Carin Gorrell: You’re trained in both martial arts and yoga, including getting your SmartFlow certification with Annie Carpenter. What do you like about both practices?
Liz Arch: I love the discipline, focus, strength, and humility they cultivate. They’re different paths to achieving similar things. Yoga emphasizes breath, body awareness, and inward reflection. It teaches you how to experience and interact with Self. Martial arts teach you how to interact with someone else’s energy, which ultimately brings you back to Self.
CG: When I learned of your experience with domestic abuse, I was shocked, saddened, and awed by your inner strength. But that first reaction is wrong—domestic violence can happen to anyone. How is Purple Dot Yoga Project addressing misconceptions like this?
LA: Chances are we all know someone who’s been affected, but it’s a silent epidemic that thrives on shame and fear. Part of our mission is to remove the stigma and shame and create a safe space for people to share their stories. It’s healing to know you aren’t alone.
CG: What message do you have for survivors?
LA: You are not alone. You are worthy. You are not broken; you are, in fact, beautifully whole. No matter what you’ve been through, you have the power to write a brave, new ending. It will take work. It will take courage. But healing is possible, and the gift of your trauma is that it creates resiliency and reveals your strength.
CG: Your new YJ online course focuses on mastering tough yoga poses like Flying Pigeon. What do you hope students get out of it?
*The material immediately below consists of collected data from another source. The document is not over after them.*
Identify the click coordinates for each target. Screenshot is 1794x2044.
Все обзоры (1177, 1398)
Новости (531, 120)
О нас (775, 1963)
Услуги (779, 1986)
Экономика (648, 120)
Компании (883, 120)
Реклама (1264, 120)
LA: My intention is to make challenging poses like arm balances and inversions accessible by giving you tools to build strength, balance, and confidence. The course follows an intelligent progression, so poses that may have once eluded you begin to feel like second nature.
CG: What’s your favorite yoga pose?
LA:Adho Mukha Vrksasana (Handstand): It represents the opportunity to breathe, stay calm, cultivate balance, and find strength when your world is literally flipped upside down.
CG: Do you have a mantra or words of wisdom that you live by?
LA: There have been so many moments in my life when I’ve felt small, disempowered, and unworthy, so one of my favorite mantras is “I am enough.” I’ve also felt so much fear and self-doubt, so my other go-to mantra is FEAR: “Face Everything and Rise.”